People who leave the WTS have to decide what to do with Jesus and the Bible.
For an interesting read defending the Bible's accounts of Jesus from an evangelical perspective, I recommend Lee Strobel's 1998 book The Case for Christ.
Strobel is a former atheist who used to be a journalist for the Chicago Tribune.
He later become a Protestant pastor.
No, I don't get any money from sales of the book; in fact, you can probably get a copy free through your local library system.
In order to help you decide whether or not you'd be interested in this book, here are the titles of the chapters:
Part 1: Examining the Record
Chapter 1: The Eyewitness Evidence: Can the Biographies of Jesus Be Trusted?
Chapter 2: Testing the Eyewitness Evidence: Do the Biographies of Jesus Stand Up to Scrutiny?
Chapter 3: The Documentary Evidence: Were Jesus' Biographies Reliably Preserved for Us?
Chapter 4: The Corroborating Evidence: Is There Credible Evidence for Jesus Outside His Biographies?
Chapter 5: The Scientific Evidence: Does Archaeology Confirm or Contradict Jesus' Biographies?
Chapter 6: The Rebuttal Evidence: Is the Jesus of History the Same as the Jesus of Faith?
Part 2: Analyzing Jesus
Chapter 7: The Identity Evidence: Was Jesus Really Convinced the He Was the Son of God?
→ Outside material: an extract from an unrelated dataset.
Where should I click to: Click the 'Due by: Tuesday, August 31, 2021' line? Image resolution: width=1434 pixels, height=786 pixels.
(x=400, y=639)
Chapter 8: The Psychological Evidence: Was Jesus Crazy When He Claimed to be the Son of God?
Chapter 9: The Profile Evidence: Did Jesus Fulfill the Attributes of God?
Chapter 10: The Fingerprint Evidence: Did Jesus -- and Jesus Alone -- Match the Identity of the Messiah?
Part 3: Researching the Resurrection
Chapter 11: The Medical Evidence: Was Jesus' Death a Sham and His Resurrection a Hoax?
Chapter 12: The Evidence of the Missing Body: Was Jesus' Body Really Absent from His Tomb?
Chapter 13: The Evidence of Appearances: Was Jesus Seen Alive After His Death on the Cross?
Chapter 14: Are There Any Supporting Facts That Point to the Resurrection?
Conclusion: The Verdict of History: What Does the Evidence Establish -- and What Does It Mean Today?